Near the turn of the millenium, portable media players like the iPod led to the development of the podcast. The format generally consists of content similar to talk-based radio, and is typically served up in modern codecs like AAC, M4A and MP3. However, [Sean Haas] decided these were all too chunky, and wanted to see if it was possible to deliver similar content on a floppy disk. The results are predictable, but impressive.

[Sean]’s aim was to try and fit roughly 45 minutes of audio on to a 1.44 MB floppy disk. To pull this off, he looked far and wide for a codec fitting for the task. The choice landed on was Adaptive Multi-Rate, or AMR. Typically used to encode audio for GSM phone calls, it can also be used to create compressed audio files.

Initial attempts weren’t quite good enough to do the job, so [Sean] introduced a pre-processing step with FFMPEG, to speed the audio up 1.2 times. It was then passed through SoX and encoded in AMR at approximately 5 kbit/s. This allowed a 45-minute long MP3 file of 72MB to be compressed down into just 1.2 MB, and thus able to fit onto a floppy disk. Audio quality is predictably poor, as you can hear in the embedded clip below, but definitely intelligible. You’d probably want to skip any musical passages if you were doing this seriously.

[Sean] took it one step further, converted his entire back catalogue, and created an RSS feed. This was then submitted to the usual podcast directories like Apple Podcasts, Google Podcasts, and the like. While most rejected the submission, as they lack support for AMR files, somehow Spotify has no problem with the content. [Sean] suspects there must be some conversion going on somewhere as browsers don’t usually have AMR players built in.
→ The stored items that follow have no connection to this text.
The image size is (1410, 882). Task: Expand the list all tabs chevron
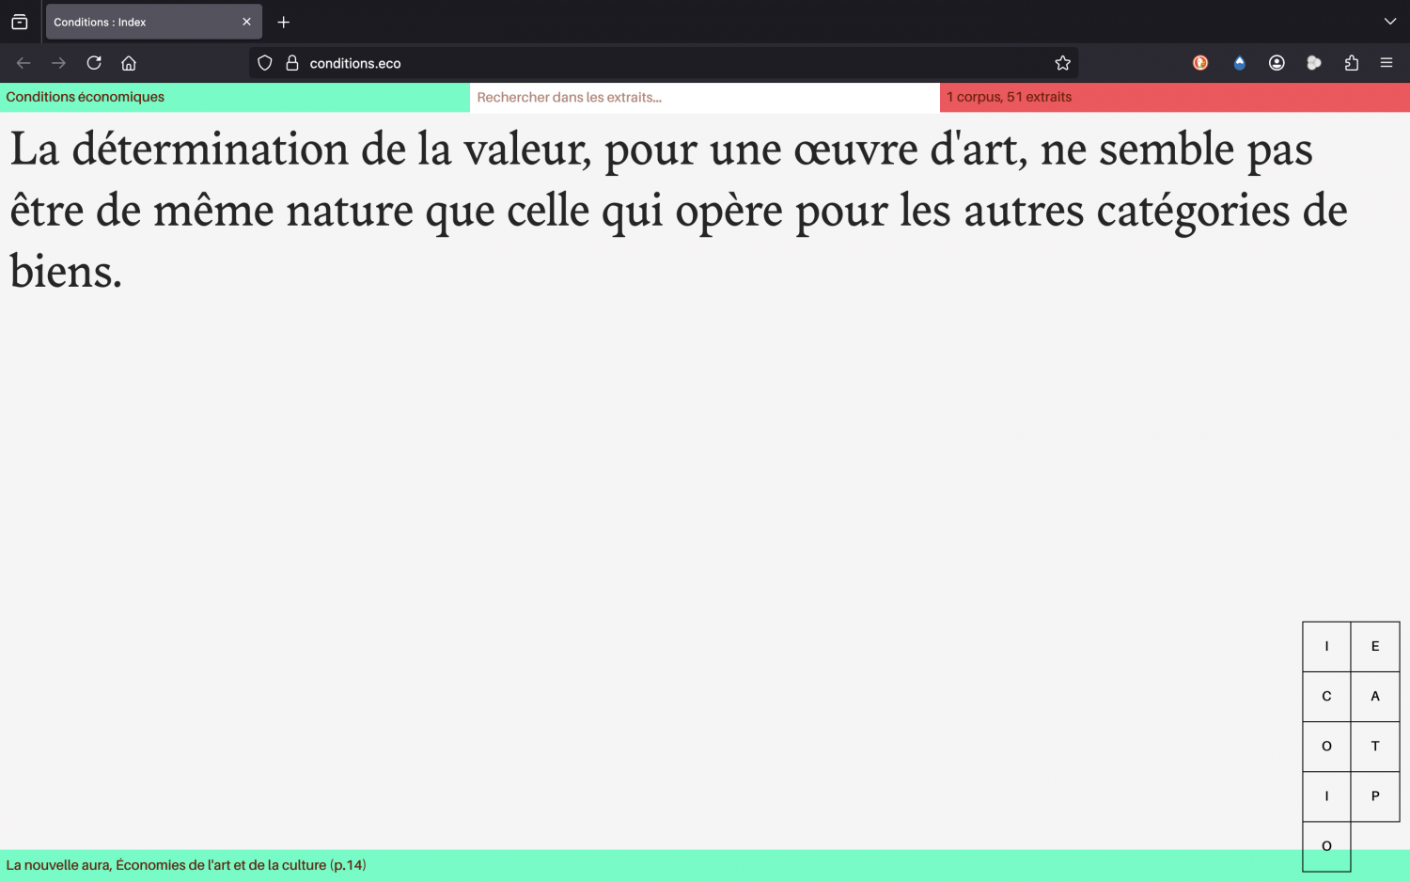pos(1389,22)
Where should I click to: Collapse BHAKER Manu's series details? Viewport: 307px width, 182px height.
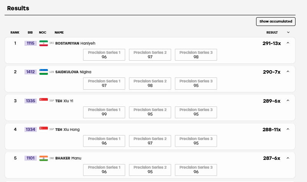(288, 158)
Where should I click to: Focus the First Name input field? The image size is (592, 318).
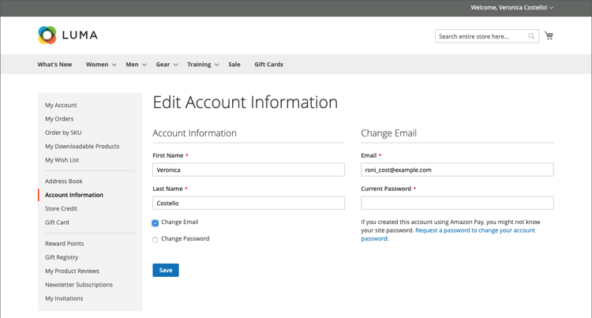click(249, 170)
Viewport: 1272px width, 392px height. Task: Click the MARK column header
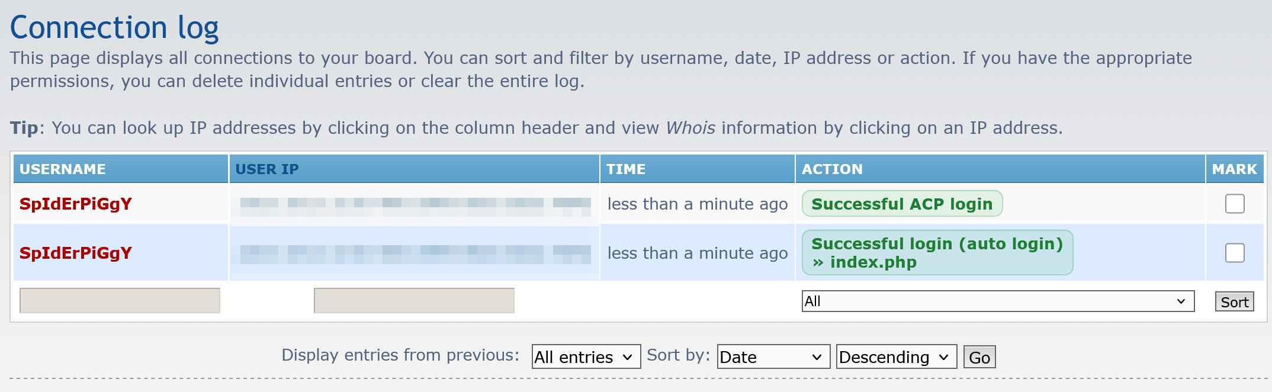pyautogui.click(x=1234, y=169)
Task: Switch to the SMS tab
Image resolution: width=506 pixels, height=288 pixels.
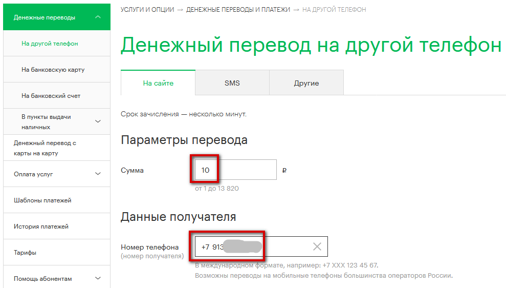Action: [232, 83]
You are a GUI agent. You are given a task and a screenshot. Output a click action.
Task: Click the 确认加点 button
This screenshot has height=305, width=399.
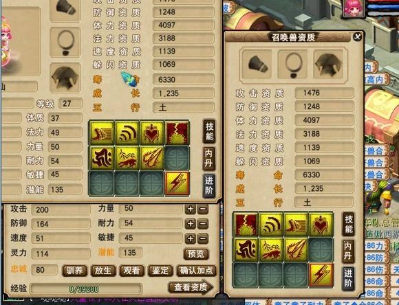[196, 271]
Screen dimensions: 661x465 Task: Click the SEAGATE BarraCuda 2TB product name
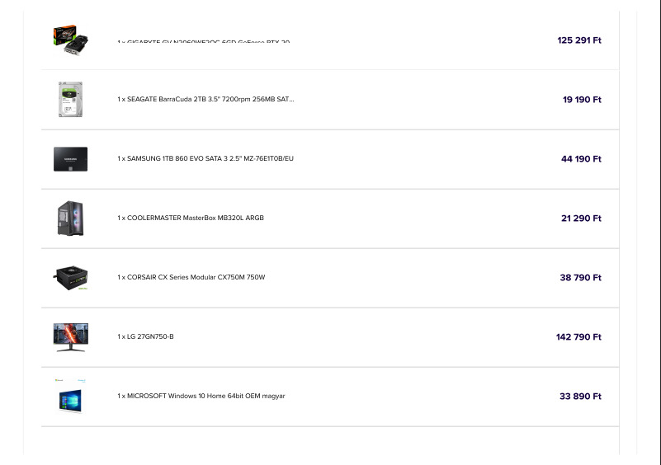click(205, 100)
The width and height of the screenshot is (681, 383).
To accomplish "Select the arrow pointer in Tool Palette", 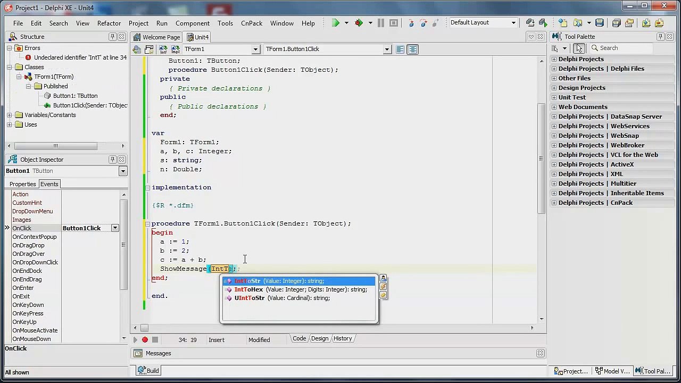I will 579,48.
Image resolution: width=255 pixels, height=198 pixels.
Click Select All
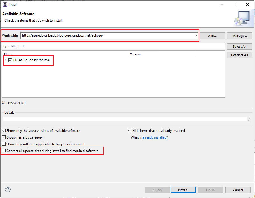coord(239,46)
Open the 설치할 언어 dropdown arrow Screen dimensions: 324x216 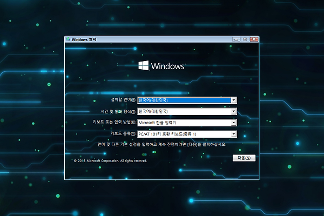(x=233, y=100)
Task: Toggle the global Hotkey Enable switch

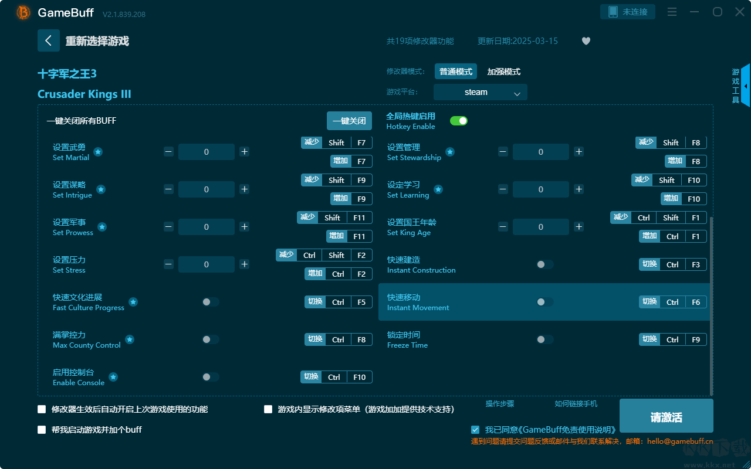Action: pos(458,121)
It’s a fun project, and we’re almost disappointed nobody tried this back in the era of floppy trading and BBSes. If you’re interested in a history of compressed audio standards and how they changed the world, we’d be happy to oblige.

37 thoughts on “45 Minute Podcast Served Up On A Floppy Disk

  1. I’m going out a limb here my ignorance of the topic is significant but I would guess no one did it back in the day as the codec for the compression may have been either not readily attainable if it had yet been developed and then the processing required to produce it may have been a bit more than was already available.

    But having said all that I seem to recall some audio products available on Floppy. But than again the sands of time have scratched my lenses and my hindsight isn’t as good as it once was…

    1. Well it depends. Using the MOD file format for example led to extreme compressions when one used it carefully. I was able to encode the National Anthem of Scotland to under 2kb in order to fit it in a QRCode I sent a friend as a birthday card. Maybe storing small voice samples and using a similar technique to generate a whole podcast would also work and take even less space, provided the vocabulary used doesn’t contain too many words.

    2. “the sands of time have scratched my lenses and my hindsight isn’t as good as it once was”

      Not sure if that is your original saying or not but I am borrowing it for the future!!

      Uhhh..

      That is if I can remember it in an hour !!

  2. That’s probably the best that can be done on magnetic mold media.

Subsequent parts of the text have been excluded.